Token counting uses gpt-tokenizer — a pure-JS port of OpenAI's tiktoken (BPE encoder), 100% accurate for GPT-4o and GPT-4. For Claude/Gemini we apply approximation factors (×1.05 for Claude, ×0.95 for Gemini) — under 5% error for English text, slightly higher for Vietnamese due to multi-byte UTF-8.

HTML → Markdown FAQ

Is there a size limit?

Up to 10 MB of HTML per conversion. Enough for most blog posts, documents, emails. Larger files should be split.

How are images handled?

Converted to Markdown ![alt](url) syntax. URLs are preserved — make sure they're publicly accessible if AI needs to fetch them.

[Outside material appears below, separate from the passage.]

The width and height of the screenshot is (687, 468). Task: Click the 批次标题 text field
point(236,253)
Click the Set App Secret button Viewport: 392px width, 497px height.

Are ads and tracking scripts stripped?

Yes. <script>, <iframe>, <noscript>, and HTML comments are removed. Common ad classes (ads, banner, promo) are also filtered.

Does it support inline HTML in Markdown output?

By default Turndown keeps inline HTML for tags without a Markdown equivalent (like <video>, <audio>). Toggle 'Strict Markdown' to drop everything non-MD.

Is the token count accurate for non-English text?

GPT-4o and GPT-4: 100% accurate. Non-Latin scripts (Vietnamese, Chinese, Arabic) often use 1.5-2× the tokens vs English of equivalent length, due to multi-byte UTF-8. The counter reflects the actual cost.